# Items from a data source
____
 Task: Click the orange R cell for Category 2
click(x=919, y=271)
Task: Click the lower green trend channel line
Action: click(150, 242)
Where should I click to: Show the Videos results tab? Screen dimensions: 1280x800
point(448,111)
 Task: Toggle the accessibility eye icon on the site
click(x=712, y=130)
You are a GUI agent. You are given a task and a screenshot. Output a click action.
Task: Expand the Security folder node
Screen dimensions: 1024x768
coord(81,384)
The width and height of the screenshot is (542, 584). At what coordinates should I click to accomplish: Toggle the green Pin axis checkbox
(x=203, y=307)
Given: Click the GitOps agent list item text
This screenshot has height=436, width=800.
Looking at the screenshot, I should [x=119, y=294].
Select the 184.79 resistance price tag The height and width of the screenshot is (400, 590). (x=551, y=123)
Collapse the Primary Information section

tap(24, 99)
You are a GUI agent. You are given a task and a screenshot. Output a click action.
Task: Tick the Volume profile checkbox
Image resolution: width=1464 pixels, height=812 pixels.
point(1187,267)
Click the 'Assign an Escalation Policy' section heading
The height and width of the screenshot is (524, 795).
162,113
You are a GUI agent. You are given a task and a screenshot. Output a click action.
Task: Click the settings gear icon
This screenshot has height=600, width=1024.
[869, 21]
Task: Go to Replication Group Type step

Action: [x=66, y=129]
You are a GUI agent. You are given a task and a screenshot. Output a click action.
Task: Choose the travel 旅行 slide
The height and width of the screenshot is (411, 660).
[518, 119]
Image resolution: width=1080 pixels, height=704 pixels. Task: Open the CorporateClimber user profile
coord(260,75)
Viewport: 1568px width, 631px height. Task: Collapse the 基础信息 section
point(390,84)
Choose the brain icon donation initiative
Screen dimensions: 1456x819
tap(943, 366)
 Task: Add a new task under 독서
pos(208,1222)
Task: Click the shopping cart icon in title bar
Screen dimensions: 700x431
____
# Task instructions
Repeat all the data, every line exactly.

# Result
 Task: Click the orange R cell for Category 2
click(x=919, y=271)
Task: Click the lower green trend channel line
Action: click(150, 242)
Where should I click to: Show the Videos results tab? Screen dimensions: 1280x800
point(448,111)
 Task: Toggle the accessibility eye icon on the site
click(x=712, y=130)
You are a GUI agent. You are given a task and a screenshot. Output a click action.
Task: Expand the Security folder node
Screen dimensions: 1024x768
coord(81,384)
The width and height of the screenshot is (542, 584). At what coordinates should I click to accomplish: Toggle the green Pin axis checkbox
(x=203, y=307)
Given: Click the GitOps agent list item text
This screenshot has height=436, width=800.
Looking at the screenshot, I should [x=119, y=294].
Select the 184.79 resistance price tag The height and width of the screenshot is (400, 590). (x=551, y=123)
Collapse the Primary Information section

tap(24, 99)
You are a GUI agent. You are given a task and a screenshot. Output a click action.
Task: Tick the Volume profile checkbox
Image resolution: width=1464 pixels, height=812 pixels.
point(1187,267)
Click the 'Assign an Escalation Policy' section heading
The height and width of the screenshot is (524, 795).
162,113
You are a GUI agent. You are given a task and a screenshot. Output a click action.
Task: Click the settings gear icon
This screenshot has height=600, width=1024.
[869, 21]
Task: Go to Replication Group Type step

Action: [x=66, y=129]
You are a GUI agent. You are given a task and a screenshot. Output a click action.
Task: Choose the travel 旅行 slide
The height and width of the screenshot is (411, 660).
[518, 119]
Image resolution: width=1080 pixels, height=704 pixels. Task: Open the CorporateClimber user profile
coord(260,75)
Viewport: 1568px width, 631px height. Task: Collapse the 基础信息 section
point(390,84)
Choose the brain icon donation initiative
Screen dimensions: 1456x819
tap(943, 366)
 Task: Add a new task under 독서
pos(208,1222)
Task: Click the shopping cart icon in title bar
Screen dimensions: 700x431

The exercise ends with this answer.